England

Cornwall to Devon cancer surgery move backed by review

Surgery. Pic: EyeWire
Image caption About 20 people a year in Cornwall have upper gastro-intestinal cancer surgery

A controversial transfer of cancer surgery from Cornwall to a Devon hospital has been approved by an independent review.

Surgery was moved from Truro's Royal Cornwall Hospital to Derriford Hospital, in Plymouth, in January.

The Independent Reconfiguration Panel (IRP) said this was in patients' best interests as it would ensure the highest quality of care.

The move was also backed by Secretary of State Andrew Lansley.

Opponents said some patients would have a three-hour journey for treatment.

About 20 people a year in Cornwall have the surgery for upper gastro-intestinal cancer.

'Closer' care

The IRP, the independent expert on NHS service change in England, said a single site at Derriford ensured patients had access to a range of clinical expertise that could deliver the highest quality care.

However, its report also said more should be done to bring other elements of care closer to patients' homes.

The plans to move the surgery were approved by Cornwall Council's health overview and scrutiny committee in April 2009.

It followed advice by the Cornwall and Isles of Scilly Primary Care Trust (PCT) that the move would improve survival rates.

The proposal was fiercely opposed by some patient groups and doctors who said a public consultation should have been held.

The PCT said it welcomed the IRP's findings.

Cornwall Council's health scrutiny committee said it was satisfied that a full and thorough review had been carried out.

Whistle-blower dismissed

Earlier this week, a hospitals chief who was unfairly dismissed over the move was awarded nearly £70,000 compensation.

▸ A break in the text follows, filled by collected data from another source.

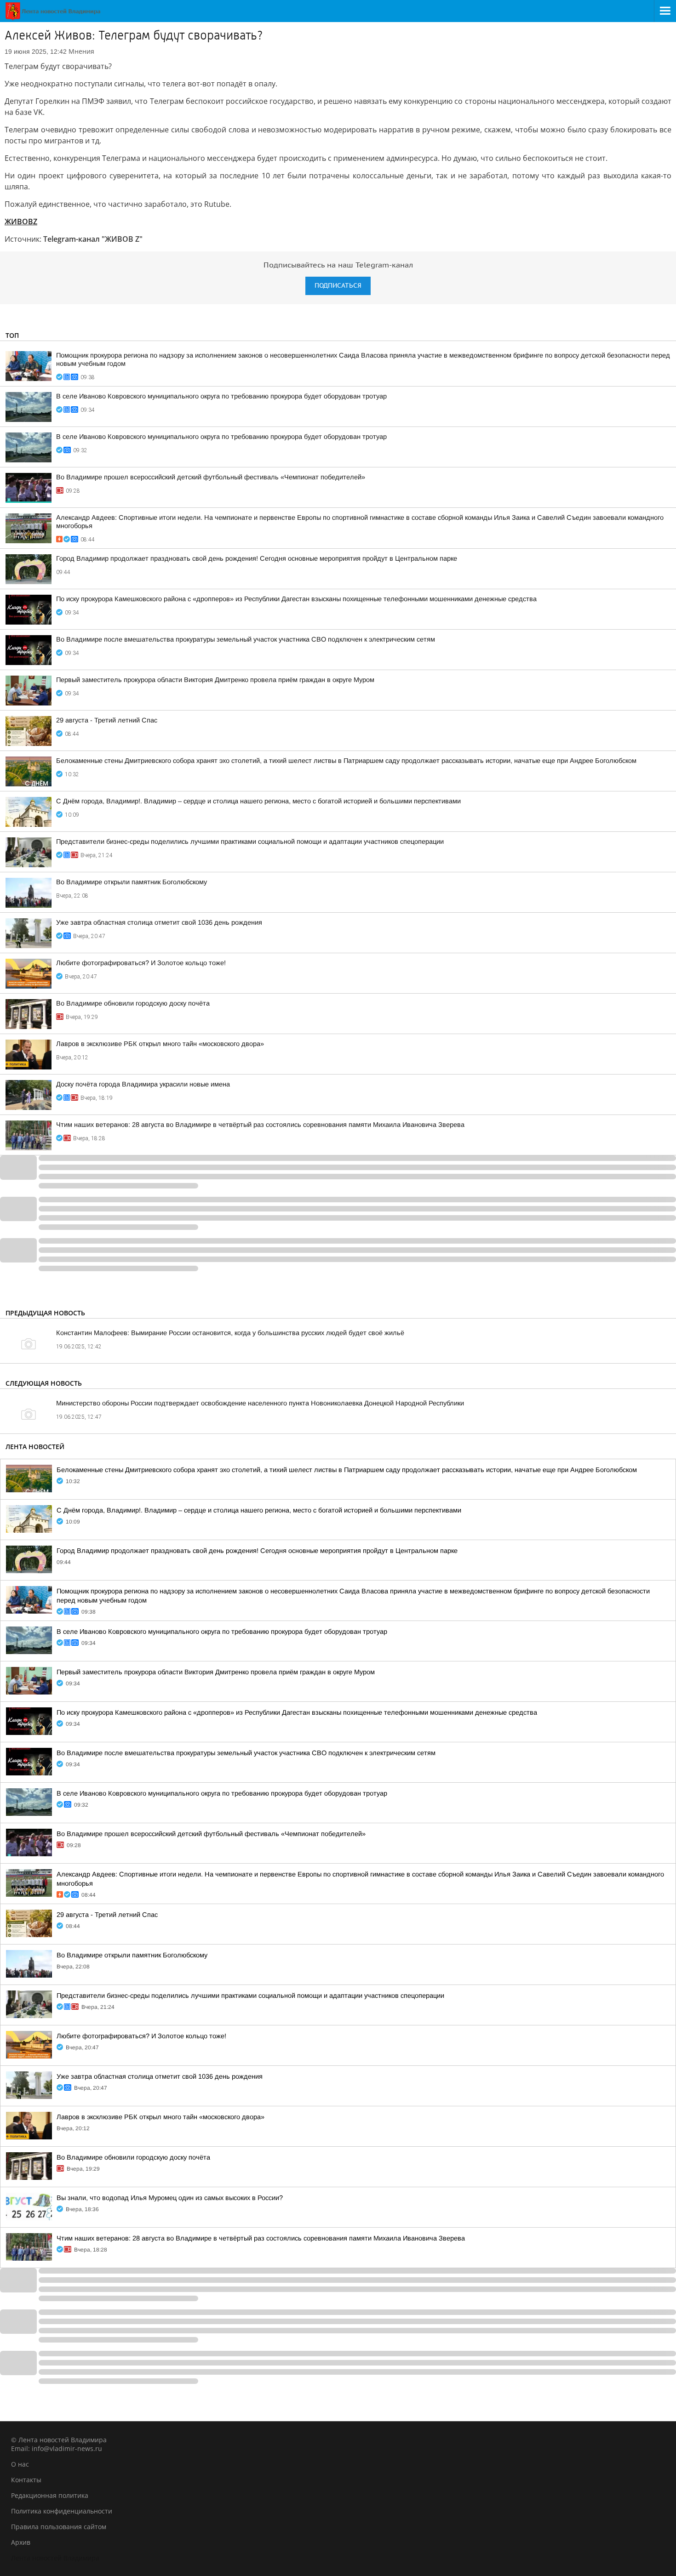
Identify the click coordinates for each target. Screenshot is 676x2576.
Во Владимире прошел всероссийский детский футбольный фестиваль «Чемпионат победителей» (210, 477)
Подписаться (338, 286)
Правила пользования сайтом (58, 2526)
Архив (20, 2542)
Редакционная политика (49, 2495)
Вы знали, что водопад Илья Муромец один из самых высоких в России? (170, 2197)
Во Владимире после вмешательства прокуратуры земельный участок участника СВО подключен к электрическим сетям (245, 639)
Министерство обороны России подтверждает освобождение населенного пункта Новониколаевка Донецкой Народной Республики (260, 1403)
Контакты (26, 2479)
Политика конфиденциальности (61, 2511)
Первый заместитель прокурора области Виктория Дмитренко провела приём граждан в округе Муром (215, 679)
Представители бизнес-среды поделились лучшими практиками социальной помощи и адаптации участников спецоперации (250, 841)
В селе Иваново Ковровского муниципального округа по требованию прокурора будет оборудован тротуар (221, 396)
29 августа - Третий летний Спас (106, 720)
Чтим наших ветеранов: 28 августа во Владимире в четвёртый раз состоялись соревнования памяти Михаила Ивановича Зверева (260, 1124)
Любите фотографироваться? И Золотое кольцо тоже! (141, 963)
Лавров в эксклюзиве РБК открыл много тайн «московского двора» (160, 1043)
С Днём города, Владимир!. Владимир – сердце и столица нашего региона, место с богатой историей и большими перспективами (258, 801)
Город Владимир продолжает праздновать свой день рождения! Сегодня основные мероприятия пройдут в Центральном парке (256, 558)
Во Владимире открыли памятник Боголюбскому (131, 882)
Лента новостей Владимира (55, 2557)
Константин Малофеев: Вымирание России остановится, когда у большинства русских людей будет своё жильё (230, 1332)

John Watkinson was sacked in 2009 as chief executive of the Royal Cornwall Hospitals Trust (RCHT).

An industrial tribunal in Exeter ruled in May his sacking was "substantively unfair" because he was about to blow the whistle on legal advice suggesting the NHS should have held a public consultation before moving the services to Plymouth.

Although the RCHT admitted it unfairly dismissed Mr Watkinson, it is appealing against the ruling that he was a whistle-blower.